Abstract
The borderline between medicinal products and food supplements is an issue which cannot be solved merely by legislation. The interpretations of the European Court of Justice are therefore important for understanding the underlying problem. Medicinal products are classified by two aspects. Products, which are presented as being a medicine, are by definition to be classified as a medicine. And products, which contain substances that are used with a view to restoring correcting or modifying physiological functions by exerting a pharmacological, immunological or metabolic action or to making a medical diagnosis, are also to be classified as a medicine.

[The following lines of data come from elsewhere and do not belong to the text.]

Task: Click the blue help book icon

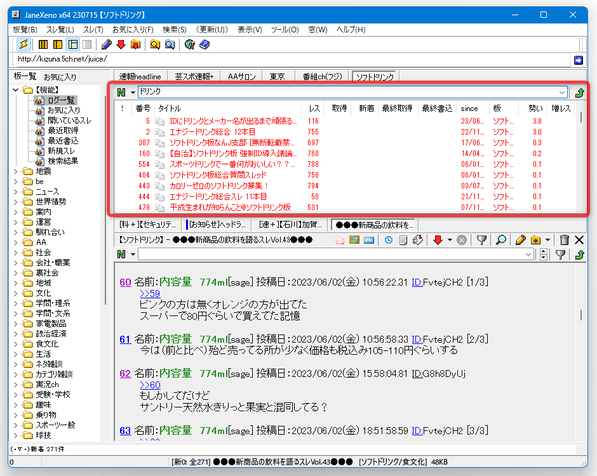Action: [x=204, y=45]
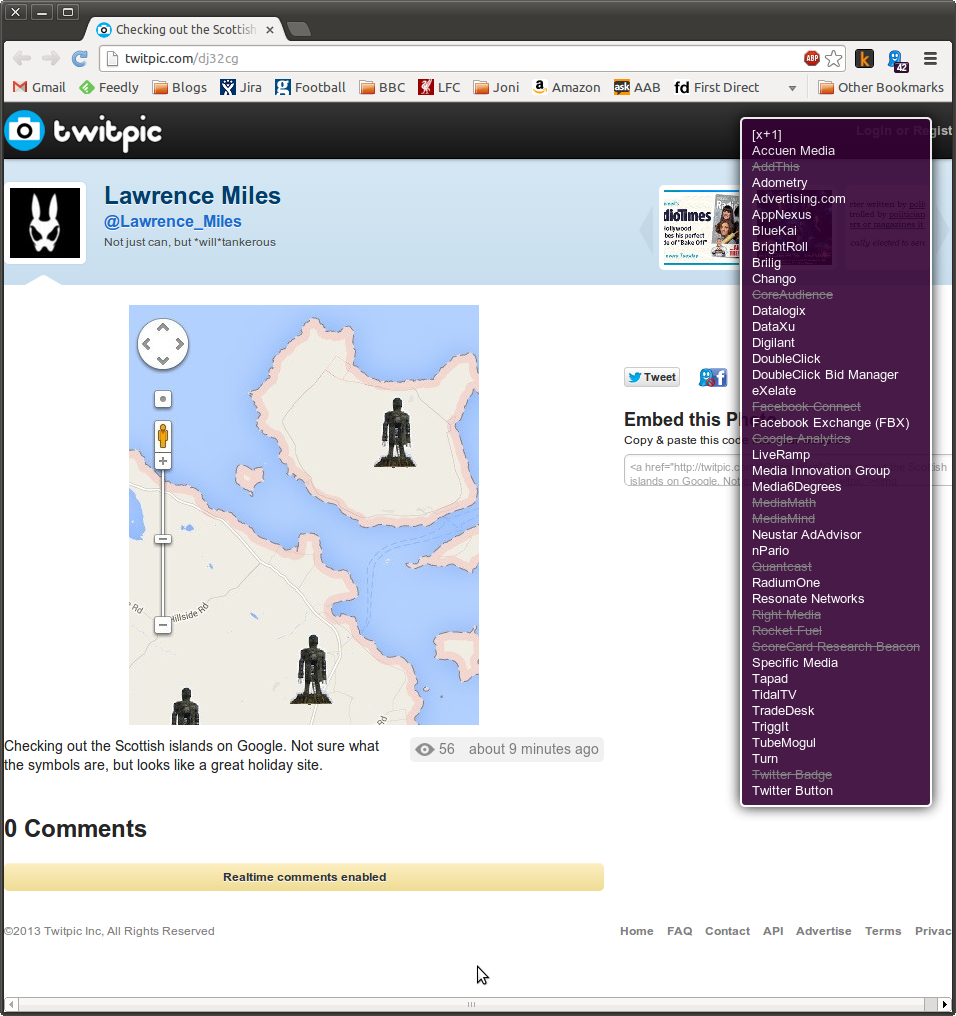This screenshot has width=956, height=1016.
Task: Open the Other Bookmarks folder
Action: (880, 88)
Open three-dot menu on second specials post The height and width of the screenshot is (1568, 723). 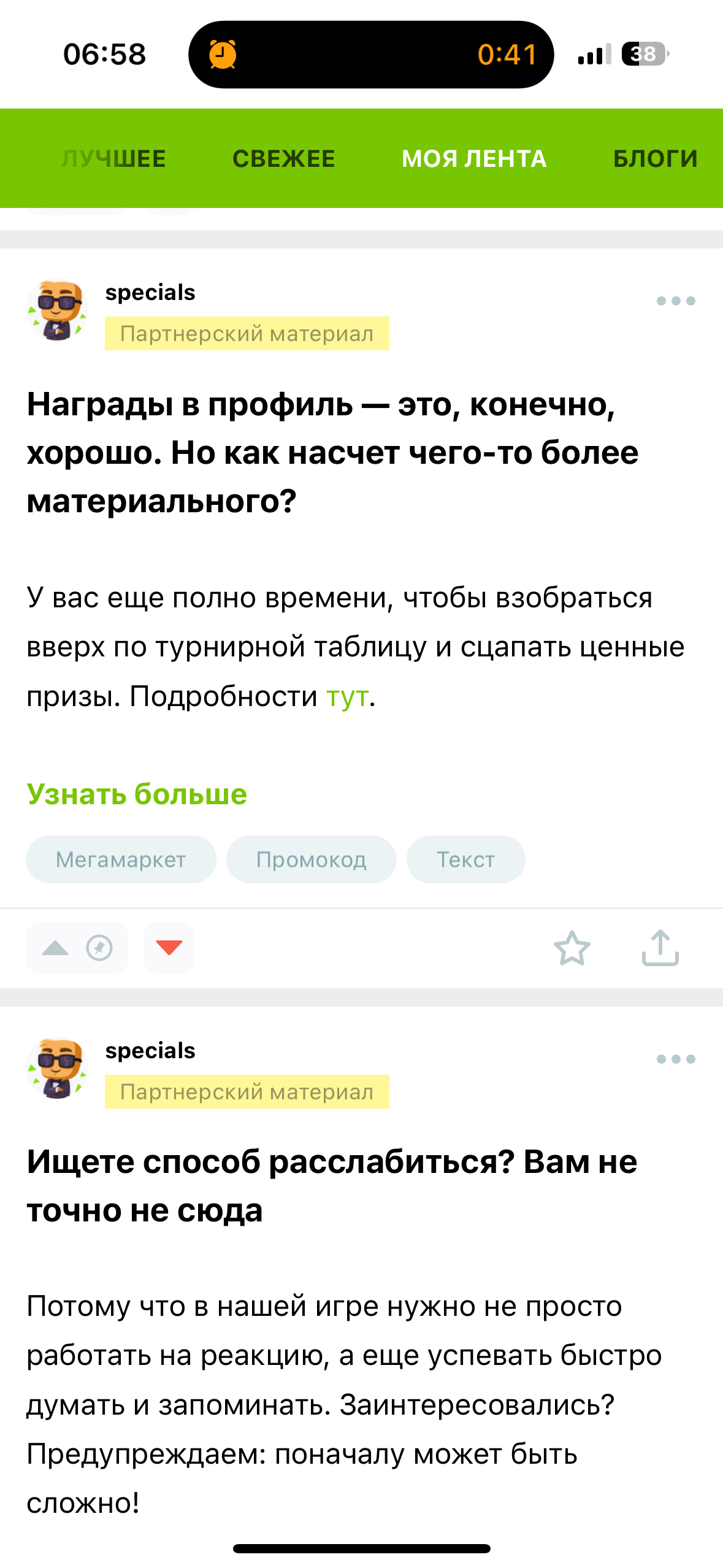675,1059
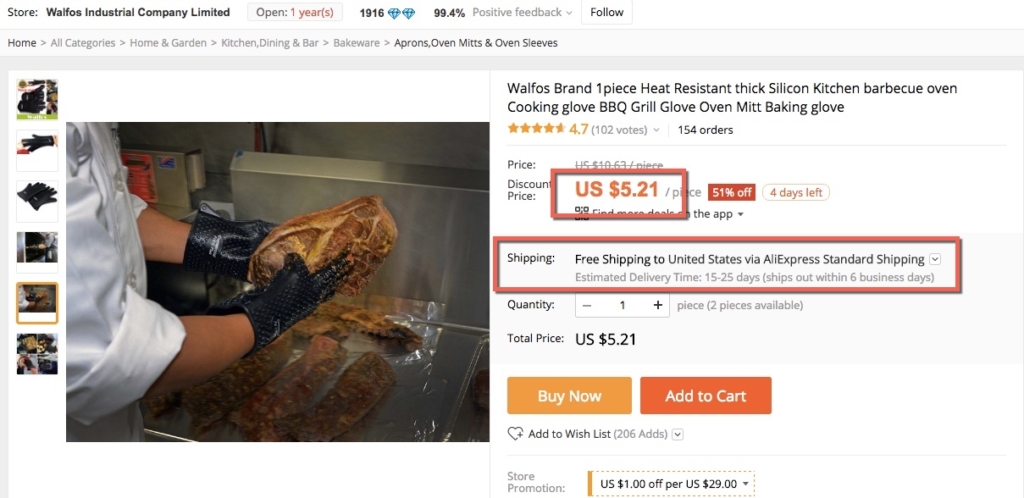The height and width of the screenshot is (498, 1024).
Task: Open the Wish List options arrow
Action: 678,434
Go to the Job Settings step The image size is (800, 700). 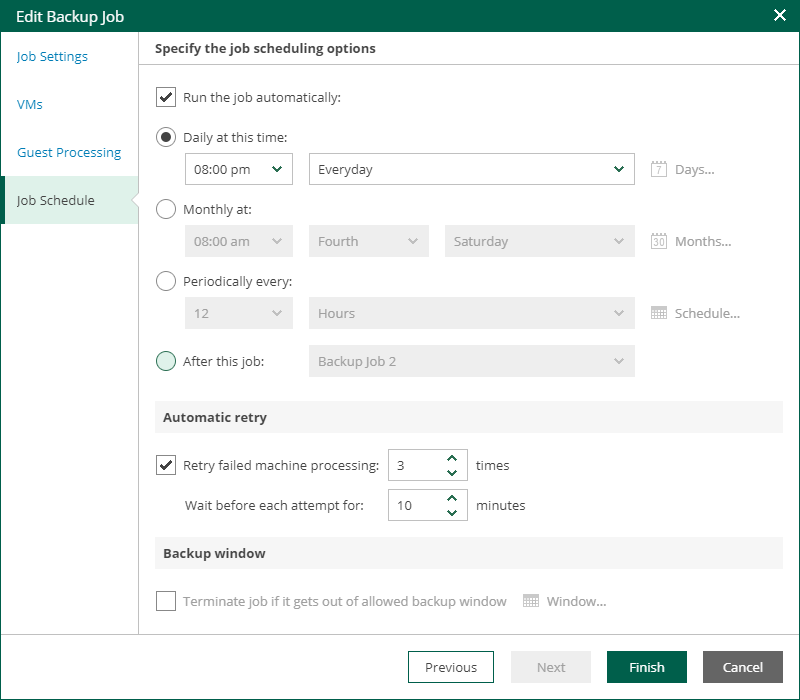(52, 56)
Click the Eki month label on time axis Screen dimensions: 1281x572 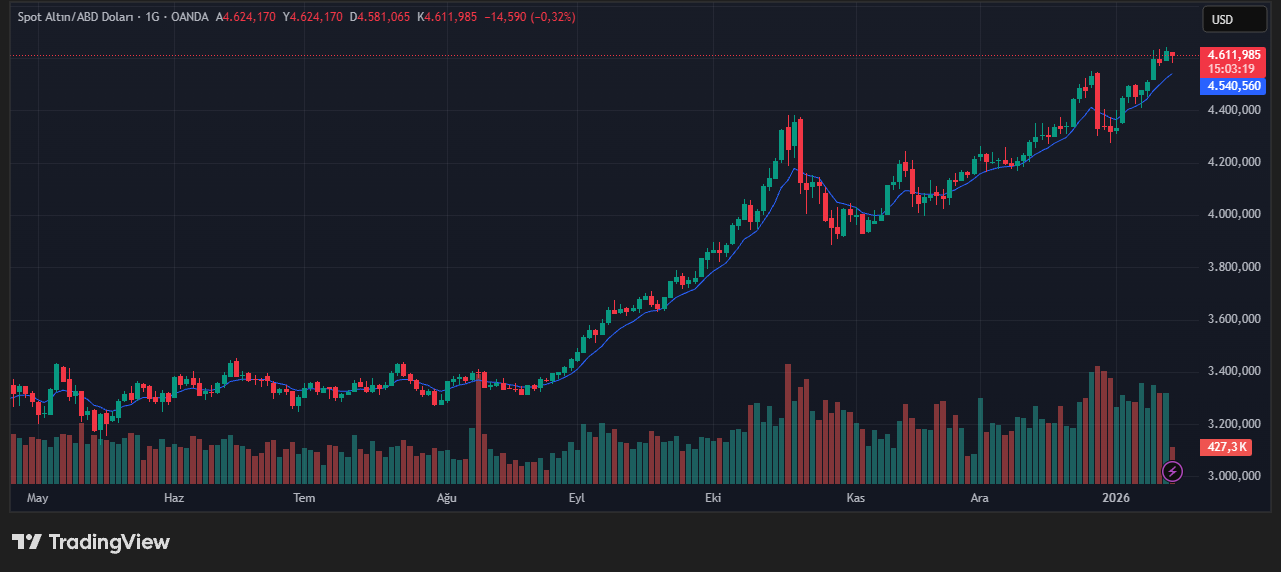click(x=713, y=497)
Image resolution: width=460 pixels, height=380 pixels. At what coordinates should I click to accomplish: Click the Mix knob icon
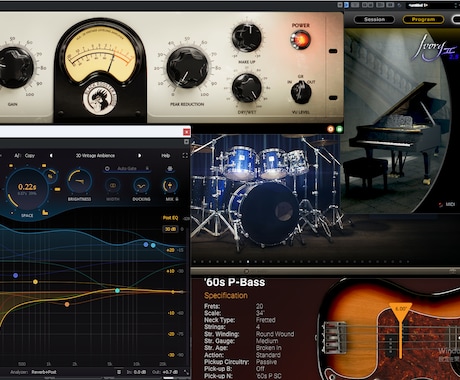[x=170, y=186]
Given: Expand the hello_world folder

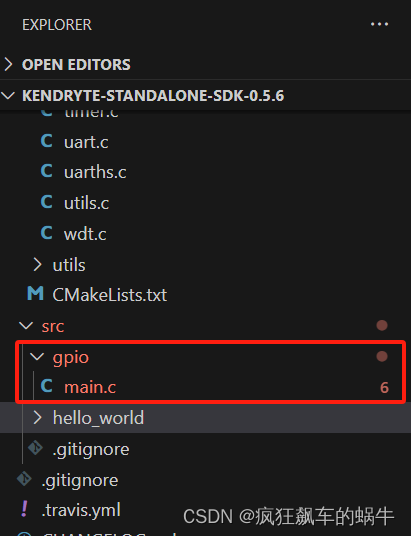Looking at the screenshot, I should [37, 418].
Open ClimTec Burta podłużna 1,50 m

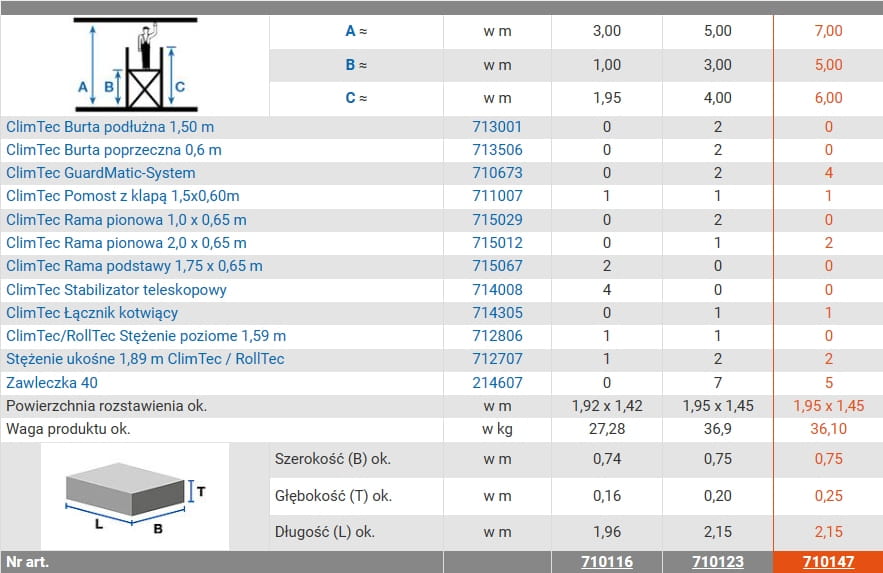[x=110, y=127]
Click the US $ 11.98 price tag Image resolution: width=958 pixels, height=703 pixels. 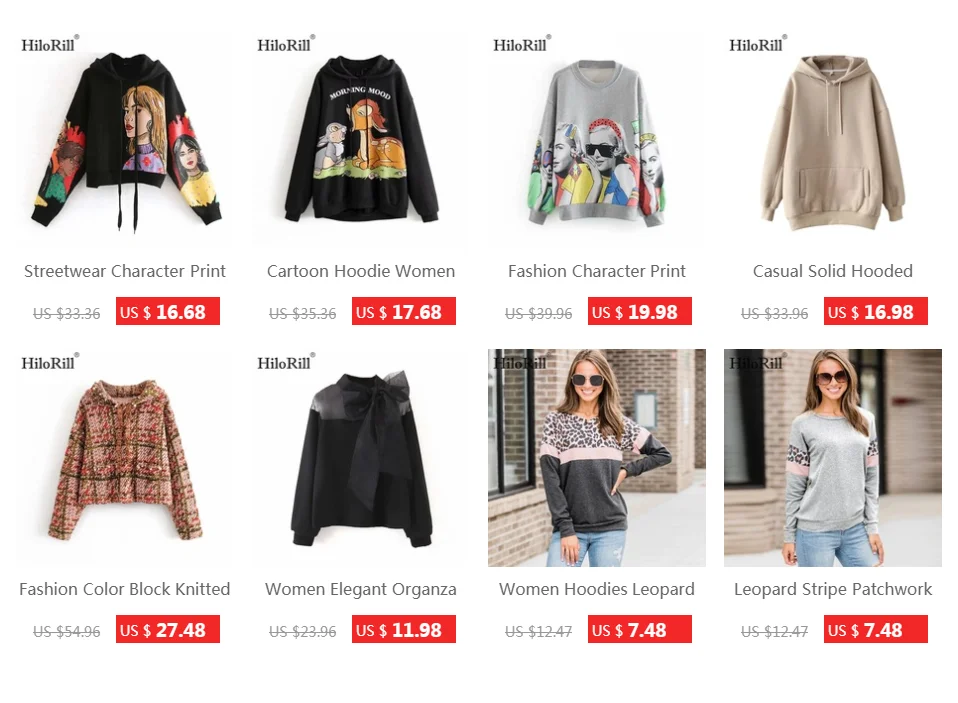point(404,630)
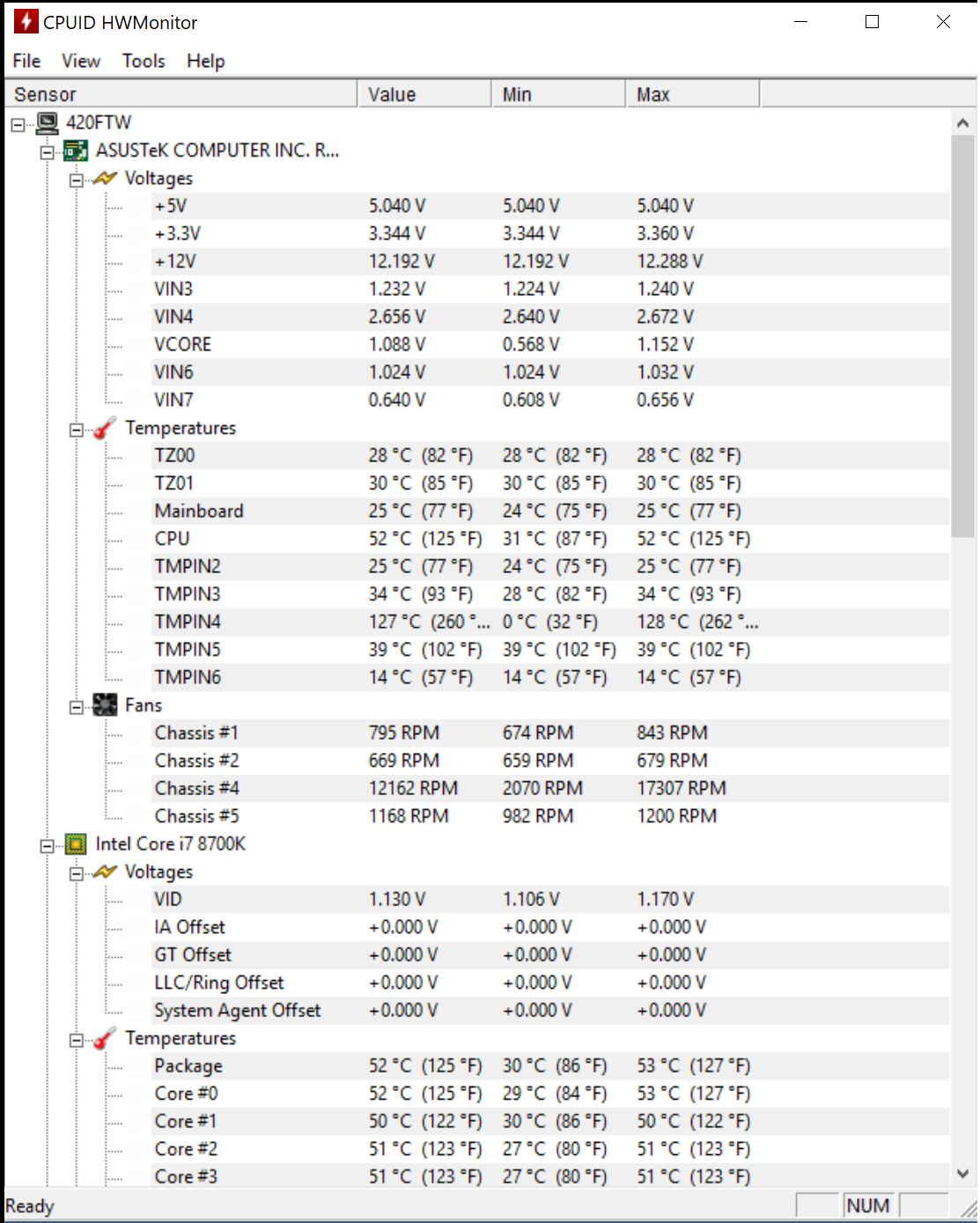Click the Intel Core i7 8700K chip icon
980x1223 pixels.
tap(77, 844)
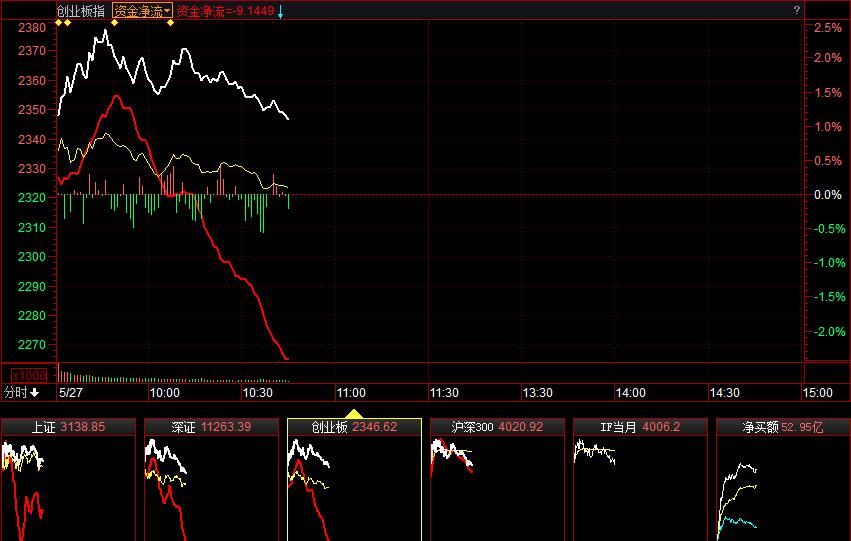The image size is (851, 541).
Task: Open the 净买额 net buy panel
Action: pos(783,427)
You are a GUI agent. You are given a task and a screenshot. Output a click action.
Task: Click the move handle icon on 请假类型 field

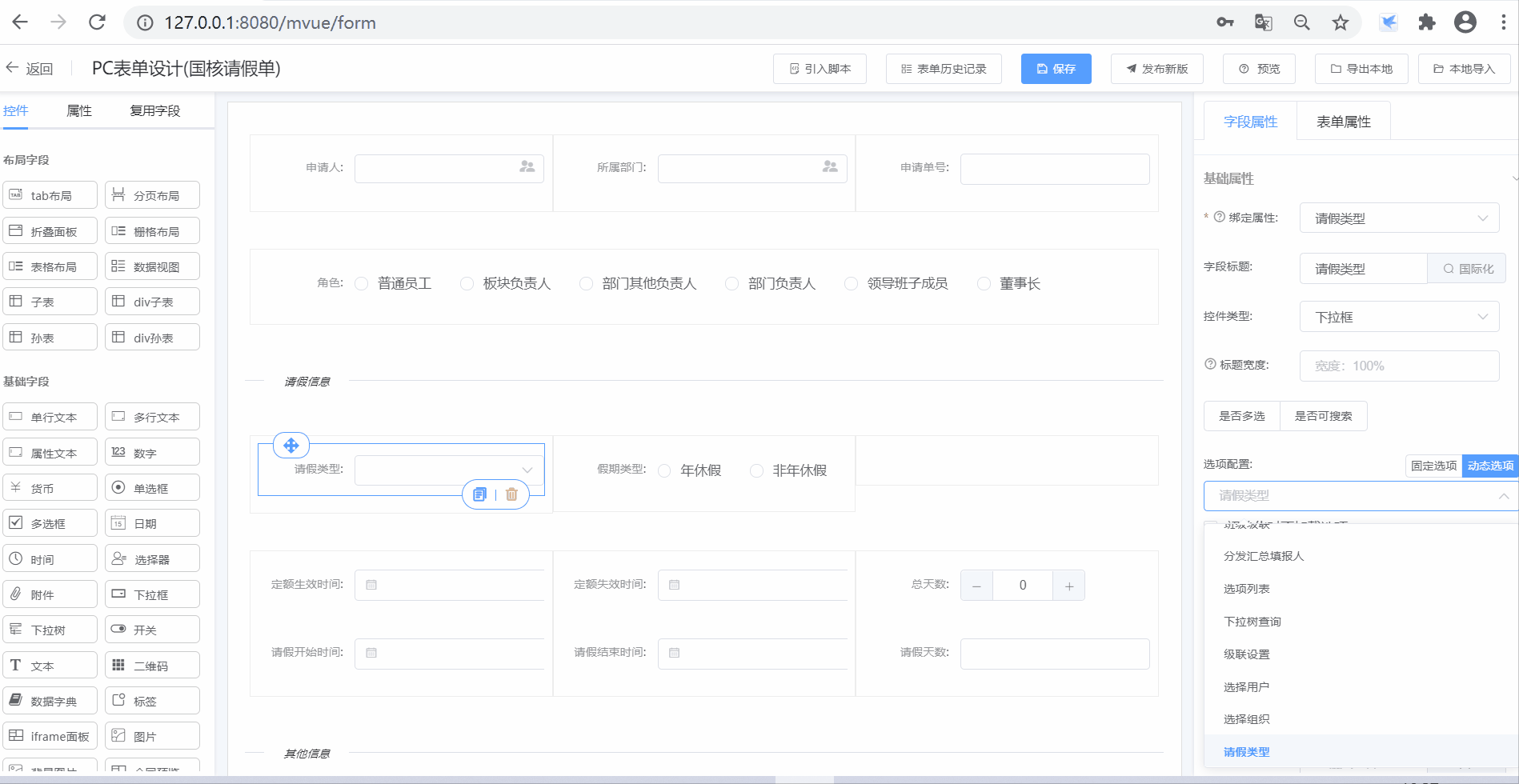point(291,446)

In its interpretations of the borderline the European Court of Justice came to the following conclusions:
The evaluation of a product has to be performed on a case-by-case basis taking into account its pharmacological properties. If a product falls equally well under the definition of a medicinal product and under the definition of another product group, the definition of a medicine applies. Therefore Member States may classify a product as medicinal product (even if food supplement in another) if all characteristics of both medicinal products and food supplements are equally well met.
The risks of substances and nutrients have to be evaluated on a case-by case basis by the Member State. Therefore multiples of RDAs are no means of setting maximum levels for food supplements. The burden of prove is generally with the Member States.
A complete ban is only justified if in the interest of public health and/or consumer protection. And the absences of nutritional need no justification for ban of a product.